Yes Amy Tan is a great writer, but I feel she's fallen behind a little in her examination of women's lives - as if she hasn't kept up with current ideas. That's a big hole in the plot isn't it that Olivia hasn't matured - and returning to China is clearly not the answer. The story's focus is not Kwan, but Olivia - it's Olivia who has had to adjust and grapple and grow up through a dynamically disordered and dysfunctional family. Although I suppose Kwan's must have been so much worse etc - the forgotten child - maybe too much for one story - or a very careful balancing is required. Tan does past and present quite well - she's quite a proficient structural writer. What's your favourite Tan novel?
Amazing how little I remembered of the book until I read your review, Antigone.
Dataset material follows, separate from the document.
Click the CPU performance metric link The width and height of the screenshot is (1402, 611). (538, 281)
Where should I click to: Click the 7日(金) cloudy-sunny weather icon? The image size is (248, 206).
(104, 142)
Not her best work, judging from your words and the faint mark it left behind.
Carol She's So Novel ꧁꧂ wrote: "I didn't like The Kitchen God's Wife much either. Sometimes an author just isn't for you!"That, too! I find the more I read the more discriminating I become.
A literary evolution of sorts.
Laura wrote: "Yes Amy Tan is a great writer, but I feel she's fallen behind a little in her examination of women's lives - as if she hasn't kept up with current ideas. That's a big hole in the plot isn't it that..."You point out, so astutely, the conflicting forces Tan was up against...in this story particularly. Perhaps it was the focus on the bond of sisters that did her in. Which sister had she been? It's possible she did not know and, thus, could not cleave to a narrative path with the aspects of growth that are essential to it. I suspect my favorite Tan novel is still ahead of me - and that this might turn out to be The Joy Luck Club. I say this because I've seen the film and was moved by it. We shall see!
Violeta wrote: "Amazing how little I remembered of the book until I read your review, Antigone. Not her best work, judging from your words and the faint mark it left behind."I would have to agree. Judging from this work, she doesn't have the same fundamental grasp on sisterhood that she does with the mother/daughter dynamic. She did try, though. Points for that!
Hi Antigone - just seen your comment now - notifications - up the creek! I've not read - The Joy Luck Club - I would like to - at some point.
Margaret M - months of wrote: "Sounds lovely, apart from Olivia :). Wonderful review Antigone 💖"Yes. Thanks, Margaret!
Laura wrote: "Hi Antigone - just seen your comment now - notifications - up the creek! I've not read - The Joy Luck Club - I would like to - at some point."At some point is becoming my motto!